RWarehall: The other part of this not talked about in this thread is the "link tax", where one has to pay a fee and buy a license to link to any news story or article. Which also allows the content creator to deny a license to anyone of their choosing.
What this means for Wikipedia or an ordinary blogger is a serious question. You cannot cite sources without paying, and if your blog is a criticism, you may be denied a license altogether. Apparently Germany passed such a law in 2013 and Spain passed one in 2014 and it was a huge failure. Google closed their Spanish news service as a result. The result was that reporting of news from those countries basically stopped as few people wanted to bother with the fees. Both laws were abandoned as a result, but here it is again...

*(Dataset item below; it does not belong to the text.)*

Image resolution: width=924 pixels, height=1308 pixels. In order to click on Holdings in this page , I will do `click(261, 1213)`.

MarkoH01: Acoording to my sources (one being a video of a German lawyer) hyperlinks are excluded. Article 11 is refering to headlines and snippets only. I would love to read it myself but so far could not find it in wriiting.
Edit: Found it. It's
here.
On page 20 it says: "2a. The rights referred to in paragraph 1 shall not extend to acts of hyperlinking."

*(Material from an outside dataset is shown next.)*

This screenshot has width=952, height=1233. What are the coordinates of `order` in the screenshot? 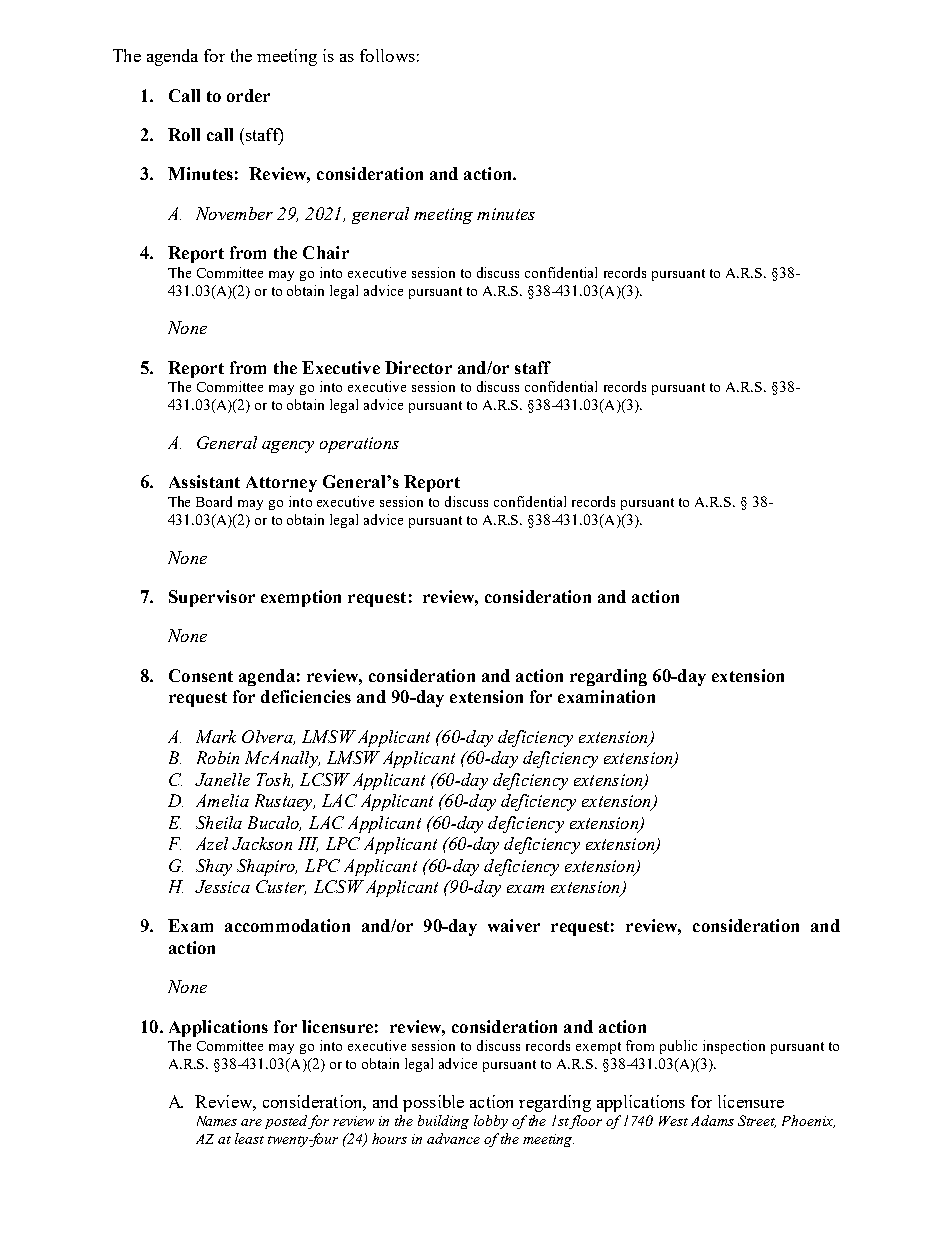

Thanks for the link Marko - I will read it with interest.
In a way, this is similar to the GDPR, and it's been a long-time coming. If this is to be fully implemented in practice, we are talking about serious "spyware" present throughout the net, monitoring literally everything. I do wonder to what extent will this affect the position of, for example, domain and host providers, publishers, web admins, etc.